Frage von derwebpro, 135

Rennrad vorne/hinten unterschiedliche Luftdrücke?

Hallo zusammen

Ich habe mir heute überlegt ob es eine schlaue Idee ist das ich vorne den Luftdruck gegenüber dem Hinterrad um ca. 0.5 bis sogar 1 Bar absenke (Jetzt 7 Bar drin) um dann bessere Lenkbarkeit und Stabilität an der Lenkachse zu bekommen. Das finde ich etwas wichtiges, denn wenn man das verliert ist man schnell am Boden, hinten krieg ichs noch in den Griff. Zudem ist ja das Gewicht sowieso eher auf dem Hinterrrad.

Ist das jetzt sinvoll oder doch nicht, da ich dadurch auch etwas weniger Gefühl habe, bzw. inderekteren Fahrbahnkontakt und ich so auch unkontrollierter und unerwarteter die Haftung verlieren kann / bzw. Kurven/Lenkungen schwammig werden ?

Vielen Dank schon mal.

Hilfreichste Antwort - ausgezeichnet vom Fragesteller
von biker30000, 94

Vorn mit etwas weniger Druck zu fahren ist sicher aus
Gewichtsverteilungsgründen möglich. Besser Gripp vielleicht, bessere
Lenkbarkeit eher nicht. Ich sehe es mehr unter Entlastung eines Reifens. Warum
den Reifendruck unnötig hochhalten, den Reifen unnötig belasten, speziell bei
Drahtreifen. Sie sind  zwar heute sehr sicher, aber wenn ein Reifen vorn
weggeht dann Gute Nacht.

Expertenantwort
von FelixLingelbach, Community-Experte für Fahrrad, 84

Ich achte immer drauf, dass sich Vorder- und Hinterrad gleich tief eindrücken auf der Standfläche. Mag sein, dass der Unterschied dann so ungefähr 1 bar ausmacht.
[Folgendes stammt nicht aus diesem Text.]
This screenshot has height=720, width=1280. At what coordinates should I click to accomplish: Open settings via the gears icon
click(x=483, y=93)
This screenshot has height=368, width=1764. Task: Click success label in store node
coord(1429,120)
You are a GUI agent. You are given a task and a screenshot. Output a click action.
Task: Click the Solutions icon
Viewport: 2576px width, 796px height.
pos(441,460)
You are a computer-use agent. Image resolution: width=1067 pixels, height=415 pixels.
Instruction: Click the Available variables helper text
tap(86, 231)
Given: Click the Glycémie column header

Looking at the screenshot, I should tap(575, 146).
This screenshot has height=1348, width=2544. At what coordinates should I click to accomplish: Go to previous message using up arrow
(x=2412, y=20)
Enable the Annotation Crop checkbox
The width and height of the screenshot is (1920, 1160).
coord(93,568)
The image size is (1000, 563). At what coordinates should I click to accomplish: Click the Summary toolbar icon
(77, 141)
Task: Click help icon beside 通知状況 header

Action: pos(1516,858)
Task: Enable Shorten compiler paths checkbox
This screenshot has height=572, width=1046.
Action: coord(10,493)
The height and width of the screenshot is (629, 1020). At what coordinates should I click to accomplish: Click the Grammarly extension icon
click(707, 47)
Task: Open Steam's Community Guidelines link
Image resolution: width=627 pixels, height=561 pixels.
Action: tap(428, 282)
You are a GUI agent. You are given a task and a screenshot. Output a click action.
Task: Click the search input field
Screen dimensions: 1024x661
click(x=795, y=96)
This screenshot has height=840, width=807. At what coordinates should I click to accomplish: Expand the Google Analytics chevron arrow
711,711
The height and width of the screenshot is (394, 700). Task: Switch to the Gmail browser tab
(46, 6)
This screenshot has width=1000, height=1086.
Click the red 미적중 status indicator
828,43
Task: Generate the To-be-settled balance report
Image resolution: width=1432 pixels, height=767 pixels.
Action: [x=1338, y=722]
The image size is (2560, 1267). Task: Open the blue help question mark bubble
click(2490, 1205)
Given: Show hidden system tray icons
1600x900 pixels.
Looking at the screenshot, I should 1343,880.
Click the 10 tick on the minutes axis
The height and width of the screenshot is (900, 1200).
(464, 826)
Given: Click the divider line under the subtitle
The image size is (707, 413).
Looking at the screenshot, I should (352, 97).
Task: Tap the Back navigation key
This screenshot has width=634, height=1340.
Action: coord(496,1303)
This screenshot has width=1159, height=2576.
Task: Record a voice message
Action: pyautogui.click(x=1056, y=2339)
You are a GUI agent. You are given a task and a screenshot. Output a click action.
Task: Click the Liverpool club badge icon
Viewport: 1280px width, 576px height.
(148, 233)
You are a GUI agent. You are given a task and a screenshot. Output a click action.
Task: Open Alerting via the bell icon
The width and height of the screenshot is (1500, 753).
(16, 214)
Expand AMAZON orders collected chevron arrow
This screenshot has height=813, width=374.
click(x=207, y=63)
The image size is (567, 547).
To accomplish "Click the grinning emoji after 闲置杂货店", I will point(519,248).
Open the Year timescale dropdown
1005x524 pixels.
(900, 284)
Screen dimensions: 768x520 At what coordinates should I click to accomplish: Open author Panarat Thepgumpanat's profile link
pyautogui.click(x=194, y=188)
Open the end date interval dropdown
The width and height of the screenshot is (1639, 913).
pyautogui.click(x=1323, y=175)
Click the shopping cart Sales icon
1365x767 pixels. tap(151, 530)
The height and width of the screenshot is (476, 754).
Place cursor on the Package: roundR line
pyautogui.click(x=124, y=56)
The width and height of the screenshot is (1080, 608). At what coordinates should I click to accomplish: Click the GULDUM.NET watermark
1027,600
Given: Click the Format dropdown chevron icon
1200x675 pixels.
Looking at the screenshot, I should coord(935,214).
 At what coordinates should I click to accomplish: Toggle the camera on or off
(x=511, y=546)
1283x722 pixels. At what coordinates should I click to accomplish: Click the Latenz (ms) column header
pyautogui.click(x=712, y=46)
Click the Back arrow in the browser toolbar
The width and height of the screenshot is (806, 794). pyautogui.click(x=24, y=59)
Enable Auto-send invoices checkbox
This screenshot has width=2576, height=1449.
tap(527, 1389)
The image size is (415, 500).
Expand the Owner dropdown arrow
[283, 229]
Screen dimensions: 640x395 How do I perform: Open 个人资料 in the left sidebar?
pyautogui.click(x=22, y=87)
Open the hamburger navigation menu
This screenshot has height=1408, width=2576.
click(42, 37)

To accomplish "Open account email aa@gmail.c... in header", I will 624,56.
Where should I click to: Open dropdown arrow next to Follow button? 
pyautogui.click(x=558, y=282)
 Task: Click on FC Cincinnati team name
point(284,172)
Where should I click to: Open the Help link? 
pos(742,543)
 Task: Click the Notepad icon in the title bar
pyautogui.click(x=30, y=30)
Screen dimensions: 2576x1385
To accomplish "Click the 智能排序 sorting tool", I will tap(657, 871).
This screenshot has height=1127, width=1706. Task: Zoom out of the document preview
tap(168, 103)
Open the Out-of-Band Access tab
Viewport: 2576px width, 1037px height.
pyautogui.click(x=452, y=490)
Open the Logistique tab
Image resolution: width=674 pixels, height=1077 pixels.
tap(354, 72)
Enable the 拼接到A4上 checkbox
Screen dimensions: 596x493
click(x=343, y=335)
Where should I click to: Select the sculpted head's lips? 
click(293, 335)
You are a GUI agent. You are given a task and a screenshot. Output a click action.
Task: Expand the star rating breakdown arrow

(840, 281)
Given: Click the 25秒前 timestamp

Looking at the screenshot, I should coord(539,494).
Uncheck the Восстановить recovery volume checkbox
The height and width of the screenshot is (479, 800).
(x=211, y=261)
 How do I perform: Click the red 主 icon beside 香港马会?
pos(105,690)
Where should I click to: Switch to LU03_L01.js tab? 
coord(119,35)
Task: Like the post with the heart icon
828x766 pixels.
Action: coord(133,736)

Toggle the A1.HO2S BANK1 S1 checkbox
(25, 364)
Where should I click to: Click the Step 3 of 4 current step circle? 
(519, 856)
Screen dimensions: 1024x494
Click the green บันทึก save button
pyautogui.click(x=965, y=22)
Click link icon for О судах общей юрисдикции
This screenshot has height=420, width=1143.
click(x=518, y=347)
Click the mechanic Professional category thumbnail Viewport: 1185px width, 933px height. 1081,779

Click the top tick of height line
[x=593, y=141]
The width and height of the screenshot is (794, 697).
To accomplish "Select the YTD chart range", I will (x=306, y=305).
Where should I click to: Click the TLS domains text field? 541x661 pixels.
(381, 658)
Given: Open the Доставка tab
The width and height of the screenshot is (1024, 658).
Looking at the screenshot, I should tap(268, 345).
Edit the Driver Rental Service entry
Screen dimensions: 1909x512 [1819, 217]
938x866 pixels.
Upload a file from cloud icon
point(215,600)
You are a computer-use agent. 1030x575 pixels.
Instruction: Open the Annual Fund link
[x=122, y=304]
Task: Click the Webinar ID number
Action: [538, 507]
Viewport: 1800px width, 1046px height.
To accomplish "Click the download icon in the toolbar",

Nein, Chinafake, maximaler Druck bedeutet nicht minimaler Rollwiderstand, bzw. wenn, dann nur auf mathematisch ebenen Boden. Es sind die Auf- und Ab-Bewegungen, die bei knallhart aufgepumpten Reifen Energie saugen. Meine 28 mm-Reifen z. B. sind bis 8 bar zugelassen, sie laufen aber besser mit 6 oder sogar nur 5,5 (hinten). Bei meinen 60er Slicks ist es nicht anders.

 

Kommentar von chinafake ,

Der Fragesteller will den Luftdruck auf dem Vorderrad von 7 Bar um 0,5 Bar verringern. Und darauf bezog sich die Antwort. 

Antwort
von DocEmmetBrown, 72

Hallo hier Doc, ein schwammiges Fahrverhalten liegt am schlechten Rahmen. Man kann mit den Luftdrücken das Problem nicht kompensieren. Hatte auch mal so einen Rahmen, der sich bei Passabfahrten gefährlich aufschaukeln konnte. Noch ein kleiner schubs Seitenwind und das Ding fing an zu schaukeln. Bekahm man nur durch bremsen in den Griff. Der Rahmen hat sich verwunden bzw. verdreht. Doc

Antwort
von chinafake, 102

Mit dem verringertem Luftdruck erhöhst Du den Rollwiderstand und gewinnst etwas an Komfort (größere Auflagefläche der Reifen, daher bessere Traktion). 0,5 Bar weniger auf dem Vorderrad kann man machen. Es bringt Dir etwas mehr Grip was beim Fahren von Kurven von Vorteil ist.

Ich fahre bei z.B. mit unterschiedlichen Reifenstärken. Vorne 23mm und hinten 25mm (nutze tubeless Reifen).

Kommentar von biker30000 ,

So bin ich auch immer gefahren!

Ist aber doch genau umgekehrt wie Dein Vorschlag davor war! Übrigens haben Untersuchungen schon vor Jahren ergeben, dass ab 6bar der Rollwiderstand nicht mehr erheblich durch höhere Reifendrücke beeinflußbar ist.